Intramolecular and supramolecular geometry of coordinated PPh3

Abstract

We report an analysis of the M–PPh₃ groups in the Cambridge Structural Database. About 60% of the 8663 characterised M–PPh₃ groups do not exhibit the conformation of a threefold rotor. The M–PPh₃ moiety occurs with a variety of conformations for the phenyl rings, ranging from the expected threefold rotor, through conformations where the phenyl rings are parallel or orthogonal to the P–M vector, to conformations where two rings have approximately equal and opposite M–P–C–C torsional angles and are like a flipper rather than a rotor.

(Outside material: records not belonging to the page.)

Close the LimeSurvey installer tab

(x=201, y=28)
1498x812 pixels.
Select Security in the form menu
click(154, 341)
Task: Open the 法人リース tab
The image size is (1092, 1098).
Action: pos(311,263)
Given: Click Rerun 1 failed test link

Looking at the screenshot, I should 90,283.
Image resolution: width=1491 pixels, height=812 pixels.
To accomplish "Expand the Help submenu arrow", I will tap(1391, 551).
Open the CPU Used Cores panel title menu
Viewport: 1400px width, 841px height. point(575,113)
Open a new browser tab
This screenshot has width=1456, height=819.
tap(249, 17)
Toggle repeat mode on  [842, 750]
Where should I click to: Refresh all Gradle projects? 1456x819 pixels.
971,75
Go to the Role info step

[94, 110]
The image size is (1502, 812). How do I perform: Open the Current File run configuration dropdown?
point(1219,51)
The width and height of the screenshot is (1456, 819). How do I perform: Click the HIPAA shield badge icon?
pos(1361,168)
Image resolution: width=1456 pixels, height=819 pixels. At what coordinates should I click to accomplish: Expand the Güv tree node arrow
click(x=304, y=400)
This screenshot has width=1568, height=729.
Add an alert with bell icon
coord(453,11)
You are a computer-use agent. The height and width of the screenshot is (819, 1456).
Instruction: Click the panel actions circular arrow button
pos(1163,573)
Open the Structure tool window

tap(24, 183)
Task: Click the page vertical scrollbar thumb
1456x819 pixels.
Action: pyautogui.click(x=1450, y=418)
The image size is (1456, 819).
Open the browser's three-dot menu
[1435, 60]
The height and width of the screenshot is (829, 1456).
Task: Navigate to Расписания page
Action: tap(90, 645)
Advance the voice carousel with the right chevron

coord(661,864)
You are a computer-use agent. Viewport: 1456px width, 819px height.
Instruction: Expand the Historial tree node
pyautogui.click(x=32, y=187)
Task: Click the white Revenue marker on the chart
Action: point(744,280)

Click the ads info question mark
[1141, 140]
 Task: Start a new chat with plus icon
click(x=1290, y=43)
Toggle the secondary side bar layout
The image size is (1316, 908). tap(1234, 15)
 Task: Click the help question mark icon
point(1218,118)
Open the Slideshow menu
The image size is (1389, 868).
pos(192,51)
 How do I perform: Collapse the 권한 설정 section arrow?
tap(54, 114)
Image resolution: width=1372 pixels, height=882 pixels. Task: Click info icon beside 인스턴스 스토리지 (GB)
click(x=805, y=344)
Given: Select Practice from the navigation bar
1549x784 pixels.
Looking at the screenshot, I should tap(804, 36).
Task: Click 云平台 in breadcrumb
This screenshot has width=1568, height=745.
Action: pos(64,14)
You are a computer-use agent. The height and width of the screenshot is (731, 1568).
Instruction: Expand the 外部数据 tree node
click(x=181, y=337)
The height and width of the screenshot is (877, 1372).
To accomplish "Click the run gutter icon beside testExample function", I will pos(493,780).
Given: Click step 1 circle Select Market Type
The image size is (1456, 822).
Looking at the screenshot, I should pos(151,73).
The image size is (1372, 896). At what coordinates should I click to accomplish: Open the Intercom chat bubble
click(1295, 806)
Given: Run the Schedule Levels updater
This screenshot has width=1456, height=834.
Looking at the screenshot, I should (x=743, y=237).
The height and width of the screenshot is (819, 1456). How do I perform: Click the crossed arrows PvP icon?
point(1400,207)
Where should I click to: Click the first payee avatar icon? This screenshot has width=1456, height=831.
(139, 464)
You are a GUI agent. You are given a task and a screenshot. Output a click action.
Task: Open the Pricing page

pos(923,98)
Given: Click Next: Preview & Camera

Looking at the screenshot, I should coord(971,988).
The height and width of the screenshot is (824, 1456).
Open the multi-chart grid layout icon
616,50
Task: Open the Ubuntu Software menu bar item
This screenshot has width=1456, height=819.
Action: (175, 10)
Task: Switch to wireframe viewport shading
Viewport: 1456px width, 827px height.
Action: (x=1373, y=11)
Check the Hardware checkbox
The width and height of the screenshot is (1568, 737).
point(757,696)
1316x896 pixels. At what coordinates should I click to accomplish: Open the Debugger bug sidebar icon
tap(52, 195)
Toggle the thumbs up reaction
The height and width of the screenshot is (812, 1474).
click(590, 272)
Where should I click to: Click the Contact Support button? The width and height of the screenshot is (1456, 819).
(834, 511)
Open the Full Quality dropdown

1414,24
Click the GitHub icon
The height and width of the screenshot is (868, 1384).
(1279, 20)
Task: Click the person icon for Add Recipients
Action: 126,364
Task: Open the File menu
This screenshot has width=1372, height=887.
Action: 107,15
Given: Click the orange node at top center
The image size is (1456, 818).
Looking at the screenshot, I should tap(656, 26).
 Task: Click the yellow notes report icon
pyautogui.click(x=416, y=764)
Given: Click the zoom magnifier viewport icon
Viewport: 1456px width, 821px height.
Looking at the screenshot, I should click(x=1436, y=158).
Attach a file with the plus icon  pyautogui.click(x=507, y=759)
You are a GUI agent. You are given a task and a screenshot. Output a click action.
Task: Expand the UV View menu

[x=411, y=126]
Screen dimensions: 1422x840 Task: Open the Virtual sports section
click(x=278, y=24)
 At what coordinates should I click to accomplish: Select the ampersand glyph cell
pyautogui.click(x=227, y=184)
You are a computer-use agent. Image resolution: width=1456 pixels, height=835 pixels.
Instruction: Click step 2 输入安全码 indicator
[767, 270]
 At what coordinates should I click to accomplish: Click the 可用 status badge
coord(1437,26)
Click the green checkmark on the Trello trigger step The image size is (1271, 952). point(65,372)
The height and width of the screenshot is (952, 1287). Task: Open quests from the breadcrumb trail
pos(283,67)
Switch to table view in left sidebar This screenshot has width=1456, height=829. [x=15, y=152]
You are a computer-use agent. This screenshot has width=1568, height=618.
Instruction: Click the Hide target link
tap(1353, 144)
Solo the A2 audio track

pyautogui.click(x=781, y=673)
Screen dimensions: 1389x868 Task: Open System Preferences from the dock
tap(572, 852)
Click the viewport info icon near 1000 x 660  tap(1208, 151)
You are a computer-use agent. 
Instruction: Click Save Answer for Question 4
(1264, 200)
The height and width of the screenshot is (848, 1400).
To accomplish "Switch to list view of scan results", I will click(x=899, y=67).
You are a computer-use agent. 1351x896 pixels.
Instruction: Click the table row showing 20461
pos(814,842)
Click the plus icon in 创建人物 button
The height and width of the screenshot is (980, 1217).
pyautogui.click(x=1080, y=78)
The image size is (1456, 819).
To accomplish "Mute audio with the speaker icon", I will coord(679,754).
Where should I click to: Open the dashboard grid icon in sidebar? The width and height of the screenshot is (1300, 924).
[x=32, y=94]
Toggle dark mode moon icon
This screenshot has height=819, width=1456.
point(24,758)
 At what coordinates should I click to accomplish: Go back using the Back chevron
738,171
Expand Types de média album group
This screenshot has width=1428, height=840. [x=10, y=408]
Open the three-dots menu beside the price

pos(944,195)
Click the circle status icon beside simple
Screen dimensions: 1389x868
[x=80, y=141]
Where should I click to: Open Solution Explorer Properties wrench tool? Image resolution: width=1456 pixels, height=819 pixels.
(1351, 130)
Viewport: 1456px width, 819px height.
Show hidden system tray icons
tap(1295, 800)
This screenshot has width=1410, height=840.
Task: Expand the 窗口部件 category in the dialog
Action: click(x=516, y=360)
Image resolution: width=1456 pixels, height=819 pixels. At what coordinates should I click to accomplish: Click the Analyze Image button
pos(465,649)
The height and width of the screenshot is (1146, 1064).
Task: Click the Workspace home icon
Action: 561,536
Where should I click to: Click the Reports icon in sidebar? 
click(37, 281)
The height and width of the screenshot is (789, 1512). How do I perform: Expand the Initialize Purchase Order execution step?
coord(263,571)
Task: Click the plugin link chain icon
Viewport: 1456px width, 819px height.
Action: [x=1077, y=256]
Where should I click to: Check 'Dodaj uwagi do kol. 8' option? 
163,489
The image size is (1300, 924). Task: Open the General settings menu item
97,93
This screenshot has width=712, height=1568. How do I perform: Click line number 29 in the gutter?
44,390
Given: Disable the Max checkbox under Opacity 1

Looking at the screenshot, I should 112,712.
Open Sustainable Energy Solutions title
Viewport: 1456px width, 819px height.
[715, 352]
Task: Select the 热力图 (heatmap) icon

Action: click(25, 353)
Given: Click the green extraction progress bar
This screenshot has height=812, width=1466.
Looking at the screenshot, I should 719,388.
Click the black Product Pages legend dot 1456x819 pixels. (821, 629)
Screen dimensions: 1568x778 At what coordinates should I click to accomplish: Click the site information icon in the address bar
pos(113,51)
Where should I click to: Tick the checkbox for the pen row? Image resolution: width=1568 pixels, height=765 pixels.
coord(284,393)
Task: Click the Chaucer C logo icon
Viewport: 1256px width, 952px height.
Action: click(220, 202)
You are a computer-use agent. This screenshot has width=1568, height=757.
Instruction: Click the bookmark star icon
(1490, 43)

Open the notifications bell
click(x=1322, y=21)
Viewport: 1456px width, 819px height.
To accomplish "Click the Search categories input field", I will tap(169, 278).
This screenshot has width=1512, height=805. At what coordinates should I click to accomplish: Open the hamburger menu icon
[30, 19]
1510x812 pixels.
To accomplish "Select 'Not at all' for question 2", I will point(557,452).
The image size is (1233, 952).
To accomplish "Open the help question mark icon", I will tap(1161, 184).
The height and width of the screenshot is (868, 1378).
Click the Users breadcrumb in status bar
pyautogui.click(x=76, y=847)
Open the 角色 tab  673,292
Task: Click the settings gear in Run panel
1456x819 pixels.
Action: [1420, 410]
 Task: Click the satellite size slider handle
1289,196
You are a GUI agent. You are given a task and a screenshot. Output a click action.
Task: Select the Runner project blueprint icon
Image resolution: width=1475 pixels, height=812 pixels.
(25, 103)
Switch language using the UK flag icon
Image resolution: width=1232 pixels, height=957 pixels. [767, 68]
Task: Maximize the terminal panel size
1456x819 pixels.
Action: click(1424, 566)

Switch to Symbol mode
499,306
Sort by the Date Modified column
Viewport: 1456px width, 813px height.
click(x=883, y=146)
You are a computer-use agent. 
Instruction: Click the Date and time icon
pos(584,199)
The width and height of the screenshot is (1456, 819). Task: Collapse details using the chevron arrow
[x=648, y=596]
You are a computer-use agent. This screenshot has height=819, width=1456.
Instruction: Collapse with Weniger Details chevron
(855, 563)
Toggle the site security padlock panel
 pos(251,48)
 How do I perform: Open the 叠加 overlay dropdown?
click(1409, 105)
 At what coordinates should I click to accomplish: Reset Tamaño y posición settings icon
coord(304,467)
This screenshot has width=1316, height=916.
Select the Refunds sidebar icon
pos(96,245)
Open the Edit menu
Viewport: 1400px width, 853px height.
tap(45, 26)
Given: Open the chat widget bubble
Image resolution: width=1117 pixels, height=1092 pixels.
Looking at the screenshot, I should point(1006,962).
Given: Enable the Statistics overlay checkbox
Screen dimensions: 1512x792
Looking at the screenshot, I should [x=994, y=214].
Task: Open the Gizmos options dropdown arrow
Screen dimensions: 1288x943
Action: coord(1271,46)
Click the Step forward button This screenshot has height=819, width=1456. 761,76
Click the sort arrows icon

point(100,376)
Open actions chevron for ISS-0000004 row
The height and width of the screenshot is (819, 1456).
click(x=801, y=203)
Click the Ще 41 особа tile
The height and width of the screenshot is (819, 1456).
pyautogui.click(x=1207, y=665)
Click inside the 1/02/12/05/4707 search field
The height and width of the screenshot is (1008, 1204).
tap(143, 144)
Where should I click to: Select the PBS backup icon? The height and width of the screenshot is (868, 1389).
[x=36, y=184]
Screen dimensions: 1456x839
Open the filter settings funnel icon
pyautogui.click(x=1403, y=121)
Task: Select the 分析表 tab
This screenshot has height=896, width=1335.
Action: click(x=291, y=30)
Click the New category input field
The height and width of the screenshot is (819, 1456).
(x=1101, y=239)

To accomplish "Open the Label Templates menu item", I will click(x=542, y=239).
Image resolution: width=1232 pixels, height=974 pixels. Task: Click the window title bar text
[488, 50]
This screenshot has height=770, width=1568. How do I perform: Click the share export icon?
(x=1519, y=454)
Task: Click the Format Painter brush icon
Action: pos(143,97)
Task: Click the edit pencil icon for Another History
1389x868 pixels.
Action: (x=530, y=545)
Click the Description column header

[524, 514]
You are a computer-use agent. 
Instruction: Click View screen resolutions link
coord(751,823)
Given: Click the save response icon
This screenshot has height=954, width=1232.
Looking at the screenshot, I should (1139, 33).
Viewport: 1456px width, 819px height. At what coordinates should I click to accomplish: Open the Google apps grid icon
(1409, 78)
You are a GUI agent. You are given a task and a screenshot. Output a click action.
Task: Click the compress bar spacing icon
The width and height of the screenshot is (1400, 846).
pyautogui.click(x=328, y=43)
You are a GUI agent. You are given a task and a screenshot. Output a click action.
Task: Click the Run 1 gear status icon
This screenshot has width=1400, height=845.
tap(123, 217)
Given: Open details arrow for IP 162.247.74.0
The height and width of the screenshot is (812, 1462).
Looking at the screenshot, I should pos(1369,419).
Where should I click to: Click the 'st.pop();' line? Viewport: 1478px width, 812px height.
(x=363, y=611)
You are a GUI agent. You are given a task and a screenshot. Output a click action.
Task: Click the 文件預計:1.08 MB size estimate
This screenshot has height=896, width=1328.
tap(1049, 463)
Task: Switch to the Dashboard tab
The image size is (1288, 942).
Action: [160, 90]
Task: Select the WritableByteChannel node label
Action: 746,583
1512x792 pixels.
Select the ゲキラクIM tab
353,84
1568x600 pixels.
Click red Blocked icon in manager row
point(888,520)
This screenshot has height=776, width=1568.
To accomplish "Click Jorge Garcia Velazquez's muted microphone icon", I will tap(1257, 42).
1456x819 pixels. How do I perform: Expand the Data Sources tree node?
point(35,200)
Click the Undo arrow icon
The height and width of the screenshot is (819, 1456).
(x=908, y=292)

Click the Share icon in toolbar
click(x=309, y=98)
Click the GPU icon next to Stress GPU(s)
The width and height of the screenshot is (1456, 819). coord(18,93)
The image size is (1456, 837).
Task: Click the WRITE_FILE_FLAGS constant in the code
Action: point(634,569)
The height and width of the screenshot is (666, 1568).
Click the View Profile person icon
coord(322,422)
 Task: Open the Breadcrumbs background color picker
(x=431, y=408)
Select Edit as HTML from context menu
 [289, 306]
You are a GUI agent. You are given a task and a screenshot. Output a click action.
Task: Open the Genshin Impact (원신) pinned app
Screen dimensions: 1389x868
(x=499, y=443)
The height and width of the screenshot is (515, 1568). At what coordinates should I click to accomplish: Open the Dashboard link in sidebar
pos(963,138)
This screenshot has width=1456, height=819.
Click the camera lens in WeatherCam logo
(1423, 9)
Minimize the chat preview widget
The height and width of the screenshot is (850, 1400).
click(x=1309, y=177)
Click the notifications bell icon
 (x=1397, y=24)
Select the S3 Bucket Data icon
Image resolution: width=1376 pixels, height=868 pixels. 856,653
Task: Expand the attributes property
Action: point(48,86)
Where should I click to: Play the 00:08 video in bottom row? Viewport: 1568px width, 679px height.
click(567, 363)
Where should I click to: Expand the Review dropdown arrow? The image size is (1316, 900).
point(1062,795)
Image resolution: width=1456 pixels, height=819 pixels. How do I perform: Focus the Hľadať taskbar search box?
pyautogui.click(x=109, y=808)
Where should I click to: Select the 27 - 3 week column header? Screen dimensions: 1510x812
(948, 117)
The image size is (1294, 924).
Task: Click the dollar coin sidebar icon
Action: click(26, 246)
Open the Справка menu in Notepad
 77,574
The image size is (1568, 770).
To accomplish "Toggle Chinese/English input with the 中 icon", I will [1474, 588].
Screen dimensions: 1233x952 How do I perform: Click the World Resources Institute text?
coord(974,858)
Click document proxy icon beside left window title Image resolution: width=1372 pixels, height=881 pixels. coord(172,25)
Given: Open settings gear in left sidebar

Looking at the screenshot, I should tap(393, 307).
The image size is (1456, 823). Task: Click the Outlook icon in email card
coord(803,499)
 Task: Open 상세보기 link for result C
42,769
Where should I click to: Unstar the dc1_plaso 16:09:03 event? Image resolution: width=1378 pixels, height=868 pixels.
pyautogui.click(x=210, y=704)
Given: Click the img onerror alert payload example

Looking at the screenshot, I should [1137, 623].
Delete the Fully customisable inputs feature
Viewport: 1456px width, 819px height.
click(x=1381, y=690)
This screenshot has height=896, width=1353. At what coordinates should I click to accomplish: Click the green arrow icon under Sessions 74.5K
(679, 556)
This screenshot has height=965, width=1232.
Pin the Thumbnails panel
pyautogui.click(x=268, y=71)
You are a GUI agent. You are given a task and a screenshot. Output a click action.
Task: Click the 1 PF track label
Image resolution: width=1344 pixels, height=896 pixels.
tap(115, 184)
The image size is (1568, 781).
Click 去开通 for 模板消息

There are two sub-groups of flipper, in which the third phenyl ring is either approximately parallel or orthogonal to the P–M vector. The rotor conformation of M–PPh₃, and both forms of the flipper conformation, are capable of forming the sixfold phenyl embrace (6PE), in which all six phenyl rings participate, but only the rotor-6PE possesses the concerted cycle of six local edge-to-face Ph Ph interactions. The occurrence of fourfold phenyl embraces in M–PPh₃ compounds is also investigated. Calculated supramolecular energies are presented: a pair of embracing PPh₃ ligands has a strong supramolecular attractive energy, ranging from −11 to −5 kcal mol⁻¹.